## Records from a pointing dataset
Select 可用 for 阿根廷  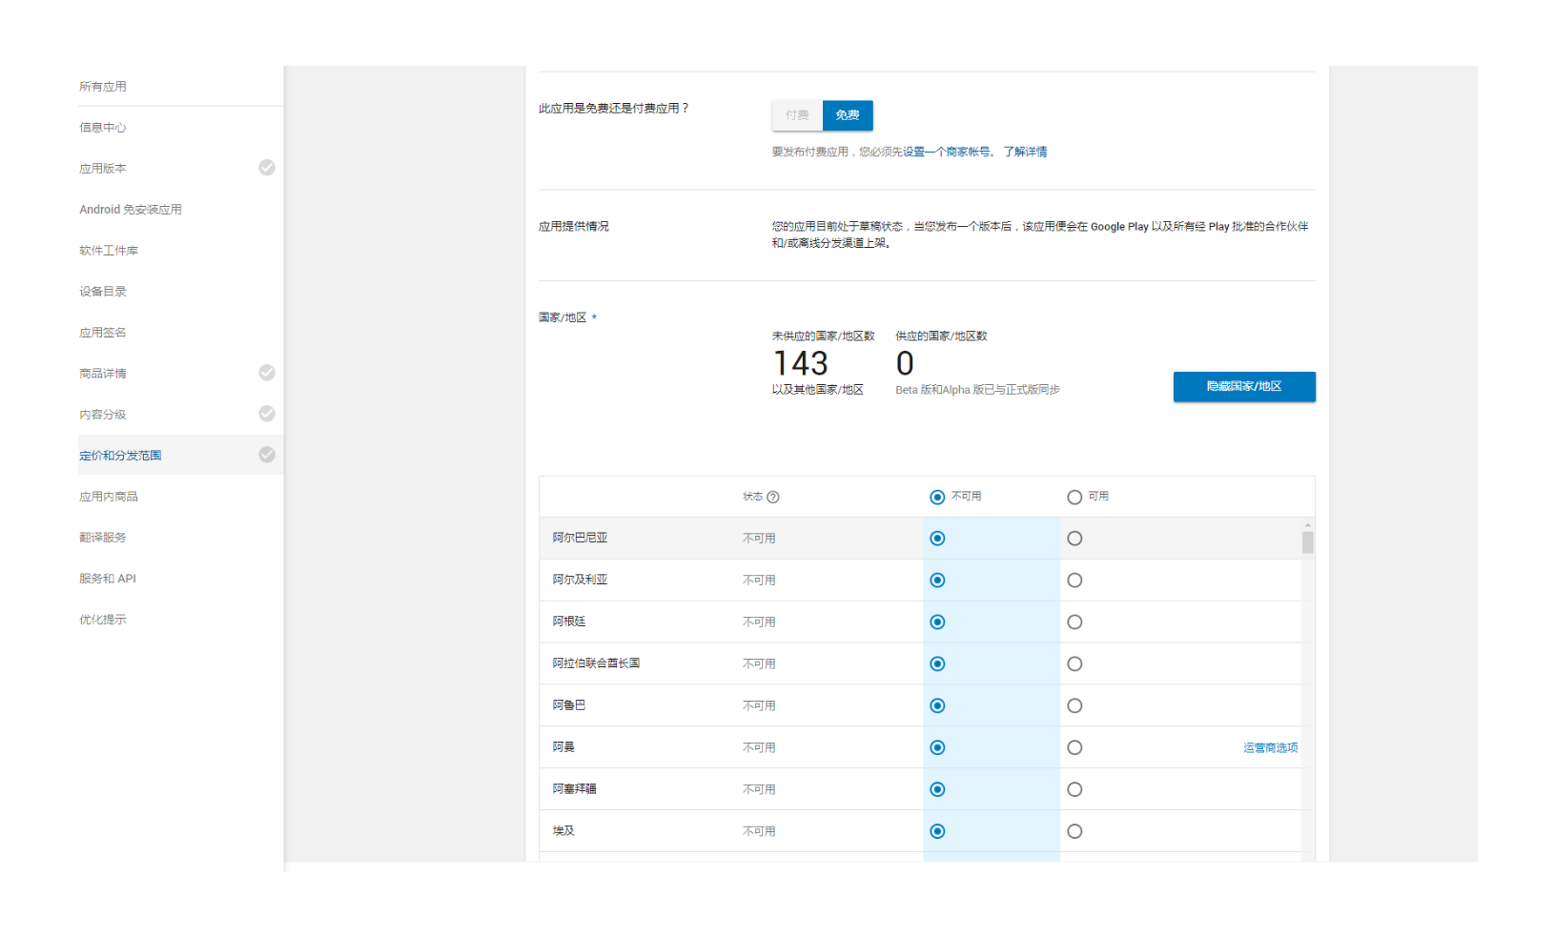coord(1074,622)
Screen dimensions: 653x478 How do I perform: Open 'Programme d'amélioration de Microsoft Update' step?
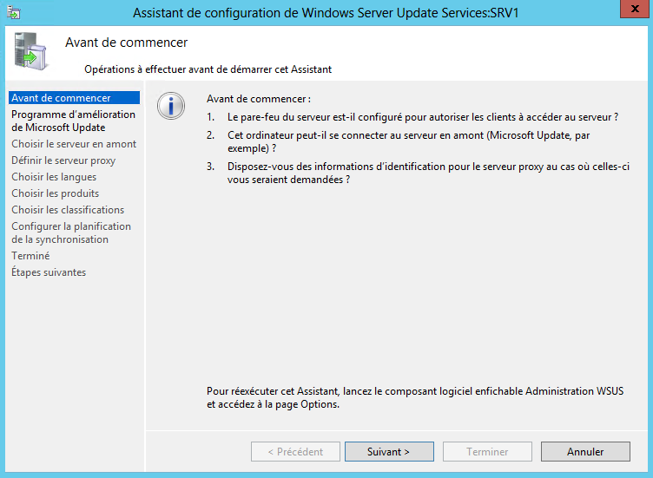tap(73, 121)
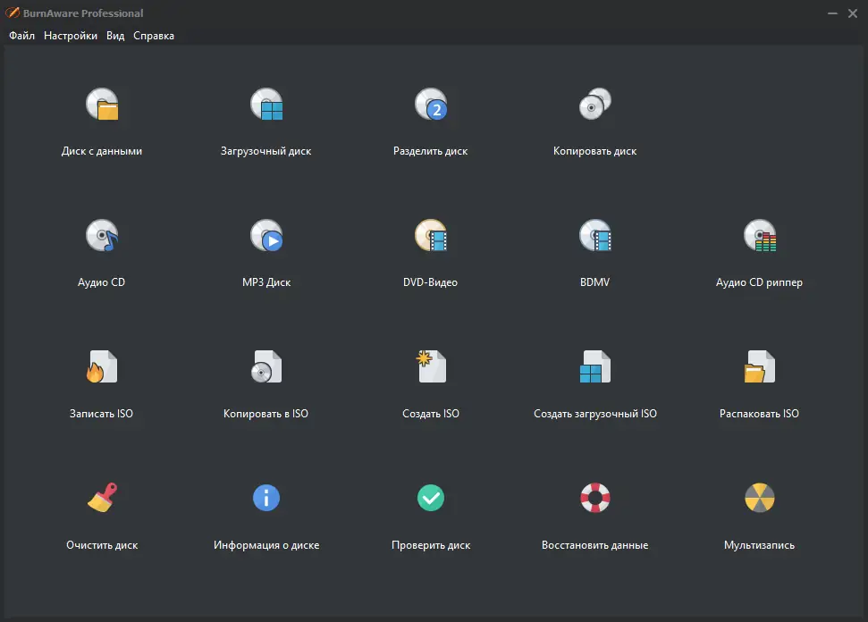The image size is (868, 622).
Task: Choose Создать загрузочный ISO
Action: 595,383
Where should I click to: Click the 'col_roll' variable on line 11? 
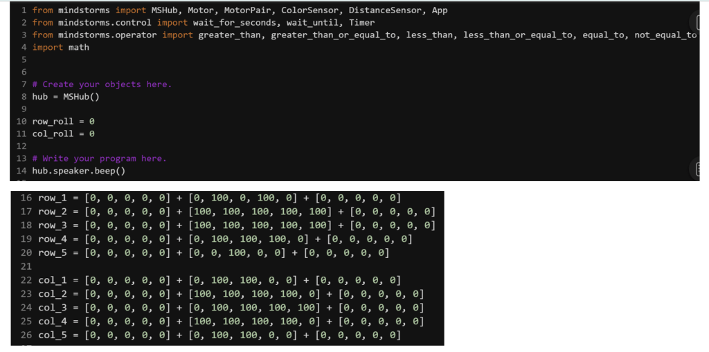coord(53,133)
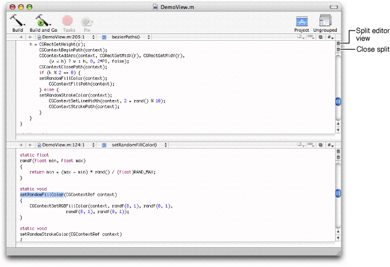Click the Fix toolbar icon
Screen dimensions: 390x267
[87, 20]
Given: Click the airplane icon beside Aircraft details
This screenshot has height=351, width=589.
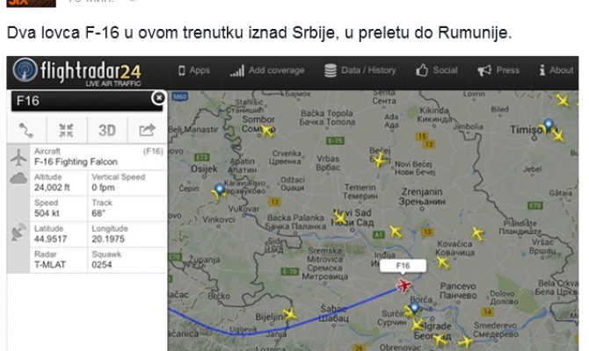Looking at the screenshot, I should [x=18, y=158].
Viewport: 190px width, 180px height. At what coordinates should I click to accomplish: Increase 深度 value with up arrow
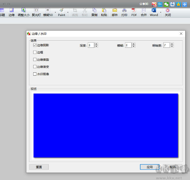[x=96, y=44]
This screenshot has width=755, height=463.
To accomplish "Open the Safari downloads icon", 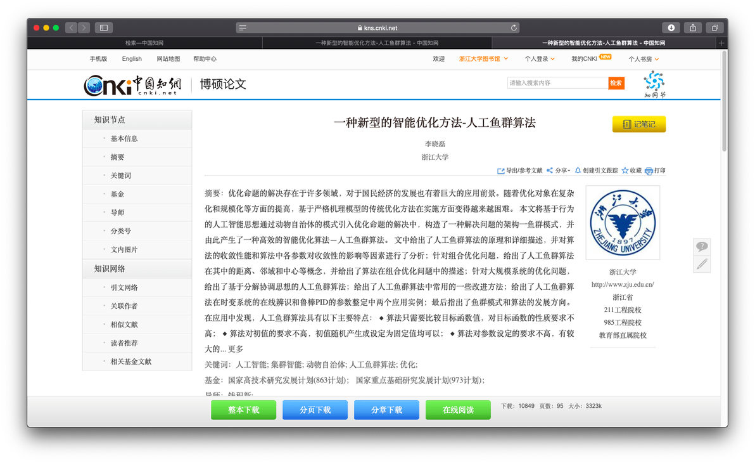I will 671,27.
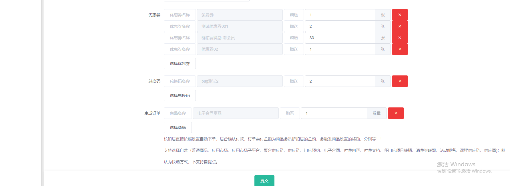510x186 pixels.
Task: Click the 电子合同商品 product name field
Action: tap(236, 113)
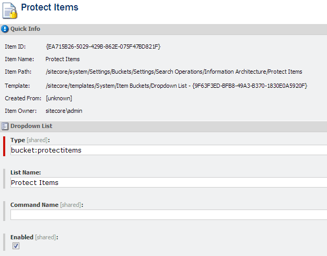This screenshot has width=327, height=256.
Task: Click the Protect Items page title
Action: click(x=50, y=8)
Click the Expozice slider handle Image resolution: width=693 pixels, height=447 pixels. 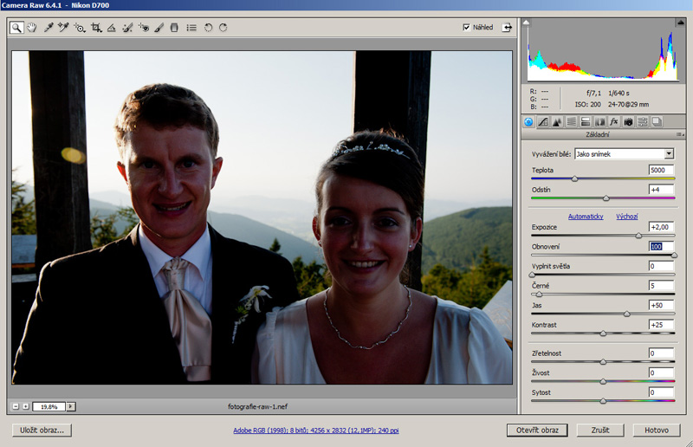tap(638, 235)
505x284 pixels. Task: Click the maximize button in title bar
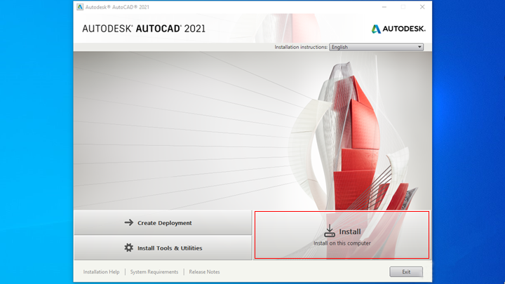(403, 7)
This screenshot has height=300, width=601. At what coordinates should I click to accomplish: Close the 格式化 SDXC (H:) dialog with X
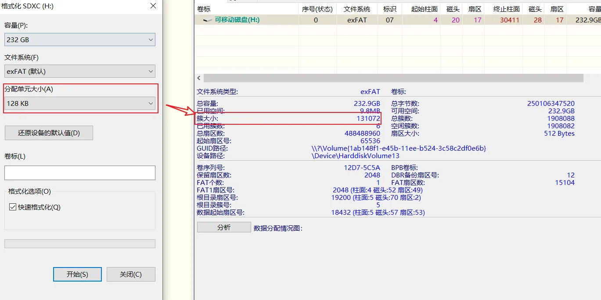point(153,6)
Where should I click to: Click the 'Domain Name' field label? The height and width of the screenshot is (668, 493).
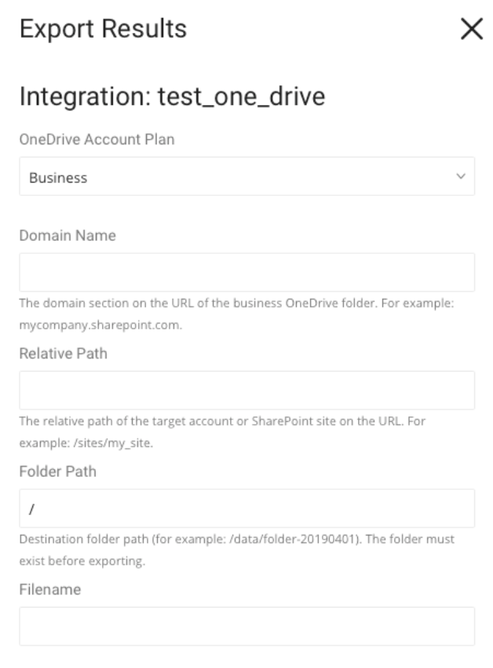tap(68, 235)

## Directions
Arrange the listing as a Markdown table with the columns Row and Line, covering everything from the line that contains "505x284 pixels. Task: Click" down to the end of the listing. Skip blank lines and leave the pictures out.

## Final result
| Row | Line |
|---|---|
| 1 | 505x284 pixels. Task: Click the maximize button in title bar |
| 2 | (403, 7) |
| 3 | This screenshot has height=300, width=601. At what coordinates should I click to accomplish: Close the 格式化 SDXC (H:) dialog with X |
| 4 | point(153,6) |
| 5 | Where should I click to: Click the 'Domain Name' field label? The height and width of the screenshot is (668, 493). |
| 6 | tap(68, 235) |